[TEXT FOR ANALYSIS — start]

# 12 string acoustic tuning



## keefsdad (Feb 7, 2006)

I have a 1984 Hohner 12 string. Should it be tuned to standard pitch, or a full tone lower, as I have been so far?


----------



## Jocko (May 17, 2010)

I keep my Tanglewood tuned to concert pitch but I have it strung with 8's.


----------



## Guitar101 (Jan 19, 2011)

Hope this helps.

12-String Acoustic Guitar: How To Tune the 12-String Guitar Lesson 2


----------



## keefsdad (Feb 7, 2006)

Thanks, folks.


----------



## Thornton Davis (Jul 25, 2008)

I have a 1971 Eko Ranger XII (with a chrome tailpiece) and tune it to standard 440. But like Jacko, I too have light gauge strings on it. I've been using Martin bronze strings on it.

TD


----------



## simescan (May 15, 2007)

I have a Cort 12-string and I keep it on standard tuning,...never had a problem in 11 years,...stays in tune quite well.


----------



## bolero (Oct 11, 2006)

I keep mine tuned to Eb, just to be safe....use a capo if I need to 

I think it sounds better too


----------



## ezcomes (Jul 28, 2008)

like Thorton above...i keep (well kept, until i moved out) my dad's Eko Ranger in standard, cuz thats they way he wanted it...

when i had my own Takamine EF385...i kept it at 1/2 step down...

my doubleneck spends most of the time 1/2 step down...but i think its currently at standard pitch...

thats my set up FWIW


----------



## Mooh (Mar 7, 2007)

keefsdad said:


> I have a 1984 Hohner 12 string. Should it be tuned to standard pitch, or a full tone lower, as I have been so far?


It's difficult to say without assessing the instrument. It will be safe to tune it down, how far is a matter of taste and safety for the integrity of the instrument. Unless you can document it otherwise (eg catalogue descriptions), chances are it was designed, at least superficially, to be tuned to standard with the light gauge strings of its day, but over time an instrument can give in to its stresses and benefit from less string tension. If it were mine and I wanted to tune it to standard I would work up to it and take careful measurements and keep a close eye on it for a sinking top, changing neck relief, bridge lifting, and rising strings. Still unsure?...take it to a tech/luthier for assessment. If you like it where it's tuned, ie down a full tone, and it plays and sounds great to you, then "Bob's your uncle".

My 12 string is tuned variously, but usually either standard or a half tone low. I like a lower tuning on several guitars to suit my vocal range with the ease of open chords. It was designed for standard with light gauge strings as it has a 12 fret neck, and X brace shifted forward. I shopped for years for a 12 string before I bit the bullet and bought this one. It's alternately a cannon or a choir of angels, but in open G it's both. I'd clone it if I could.

Peace, Mooh.


----------

[TEXT FOR ANALYSIS — finish]

[TASK PROMPT]: In the 12-string tuning thread, what key does bolero keep the guitar tuned to?

[SOURCE MATERIAL — start]

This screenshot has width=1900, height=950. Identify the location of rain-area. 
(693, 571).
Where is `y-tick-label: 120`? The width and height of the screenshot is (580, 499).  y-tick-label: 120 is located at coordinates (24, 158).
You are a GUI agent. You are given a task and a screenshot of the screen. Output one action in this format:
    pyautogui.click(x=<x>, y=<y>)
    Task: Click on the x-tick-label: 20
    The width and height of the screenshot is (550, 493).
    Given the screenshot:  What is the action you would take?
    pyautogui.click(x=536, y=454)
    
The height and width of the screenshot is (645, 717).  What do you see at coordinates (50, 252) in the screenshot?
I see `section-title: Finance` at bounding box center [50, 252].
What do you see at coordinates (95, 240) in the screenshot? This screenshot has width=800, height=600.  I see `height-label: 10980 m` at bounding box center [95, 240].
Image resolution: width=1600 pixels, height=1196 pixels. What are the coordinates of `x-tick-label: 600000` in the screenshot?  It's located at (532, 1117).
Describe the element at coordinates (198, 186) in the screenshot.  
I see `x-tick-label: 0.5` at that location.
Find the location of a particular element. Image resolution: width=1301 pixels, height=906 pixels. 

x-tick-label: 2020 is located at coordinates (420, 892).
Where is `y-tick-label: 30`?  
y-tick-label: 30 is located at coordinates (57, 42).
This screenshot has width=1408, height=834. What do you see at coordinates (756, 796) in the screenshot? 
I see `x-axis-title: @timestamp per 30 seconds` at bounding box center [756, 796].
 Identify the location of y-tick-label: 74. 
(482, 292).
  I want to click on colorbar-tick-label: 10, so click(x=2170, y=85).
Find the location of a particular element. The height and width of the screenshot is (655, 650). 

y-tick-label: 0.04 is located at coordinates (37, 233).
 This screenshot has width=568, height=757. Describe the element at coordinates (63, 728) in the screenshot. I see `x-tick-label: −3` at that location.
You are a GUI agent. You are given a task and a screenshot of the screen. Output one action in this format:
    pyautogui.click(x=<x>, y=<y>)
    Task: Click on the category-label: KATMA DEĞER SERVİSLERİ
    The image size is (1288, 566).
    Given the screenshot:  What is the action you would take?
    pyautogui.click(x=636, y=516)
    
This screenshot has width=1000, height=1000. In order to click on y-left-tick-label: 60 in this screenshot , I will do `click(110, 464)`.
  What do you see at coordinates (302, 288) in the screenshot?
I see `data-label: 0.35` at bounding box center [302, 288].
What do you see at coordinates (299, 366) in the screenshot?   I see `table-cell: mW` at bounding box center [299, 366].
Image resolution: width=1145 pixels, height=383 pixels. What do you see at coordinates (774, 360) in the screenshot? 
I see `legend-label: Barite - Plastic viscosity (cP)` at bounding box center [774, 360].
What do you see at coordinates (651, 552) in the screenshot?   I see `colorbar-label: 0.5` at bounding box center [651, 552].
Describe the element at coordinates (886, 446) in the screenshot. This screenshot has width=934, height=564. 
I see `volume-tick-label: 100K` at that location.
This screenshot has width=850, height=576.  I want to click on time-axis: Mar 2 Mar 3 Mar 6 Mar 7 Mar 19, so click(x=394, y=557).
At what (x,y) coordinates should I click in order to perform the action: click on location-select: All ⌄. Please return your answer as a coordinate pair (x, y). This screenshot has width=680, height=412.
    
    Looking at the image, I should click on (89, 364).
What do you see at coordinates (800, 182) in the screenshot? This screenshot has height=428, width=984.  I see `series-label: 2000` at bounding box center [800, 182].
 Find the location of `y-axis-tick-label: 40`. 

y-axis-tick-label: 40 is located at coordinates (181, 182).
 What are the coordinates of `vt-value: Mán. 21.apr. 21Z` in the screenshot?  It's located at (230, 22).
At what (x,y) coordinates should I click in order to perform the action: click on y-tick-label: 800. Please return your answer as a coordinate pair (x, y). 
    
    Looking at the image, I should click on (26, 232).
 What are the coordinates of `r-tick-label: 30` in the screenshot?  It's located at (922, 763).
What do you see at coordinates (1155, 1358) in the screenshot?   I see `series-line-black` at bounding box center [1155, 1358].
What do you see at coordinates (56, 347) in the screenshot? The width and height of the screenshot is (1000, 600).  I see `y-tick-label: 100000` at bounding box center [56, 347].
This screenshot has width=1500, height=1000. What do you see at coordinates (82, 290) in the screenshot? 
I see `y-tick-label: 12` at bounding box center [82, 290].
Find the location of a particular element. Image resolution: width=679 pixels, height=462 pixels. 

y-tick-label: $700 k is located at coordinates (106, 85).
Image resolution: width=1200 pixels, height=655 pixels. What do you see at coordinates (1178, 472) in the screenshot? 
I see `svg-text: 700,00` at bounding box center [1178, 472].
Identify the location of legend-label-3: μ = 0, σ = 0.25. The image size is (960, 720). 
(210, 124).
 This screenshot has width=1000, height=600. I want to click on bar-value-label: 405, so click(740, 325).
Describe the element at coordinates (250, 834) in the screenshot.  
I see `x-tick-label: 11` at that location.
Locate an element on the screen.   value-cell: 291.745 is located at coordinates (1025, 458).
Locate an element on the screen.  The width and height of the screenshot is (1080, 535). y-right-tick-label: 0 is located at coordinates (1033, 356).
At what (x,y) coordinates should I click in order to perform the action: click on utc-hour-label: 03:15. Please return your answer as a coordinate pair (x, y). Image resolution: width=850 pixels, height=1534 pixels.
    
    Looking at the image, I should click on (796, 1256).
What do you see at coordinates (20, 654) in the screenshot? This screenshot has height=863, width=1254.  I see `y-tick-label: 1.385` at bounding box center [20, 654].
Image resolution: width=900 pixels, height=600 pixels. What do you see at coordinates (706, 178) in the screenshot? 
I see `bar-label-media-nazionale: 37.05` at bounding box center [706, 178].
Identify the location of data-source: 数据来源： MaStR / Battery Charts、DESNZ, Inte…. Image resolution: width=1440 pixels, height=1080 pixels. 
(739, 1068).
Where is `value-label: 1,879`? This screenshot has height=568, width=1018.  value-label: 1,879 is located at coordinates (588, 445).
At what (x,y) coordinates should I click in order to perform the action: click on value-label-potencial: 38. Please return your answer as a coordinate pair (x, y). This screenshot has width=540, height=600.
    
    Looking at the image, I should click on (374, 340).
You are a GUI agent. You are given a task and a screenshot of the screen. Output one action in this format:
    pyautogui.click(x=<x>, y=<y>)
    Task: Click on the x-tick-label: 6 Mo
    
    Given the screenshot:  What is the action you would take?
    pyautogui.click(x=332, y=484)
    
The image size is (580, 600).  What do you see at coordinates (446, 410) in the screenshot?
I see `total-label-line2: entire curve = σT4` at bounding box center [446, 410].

[SOURCE MATERIAL — finish]

[OUTPUT FOR THIS EXERCISE]: Eb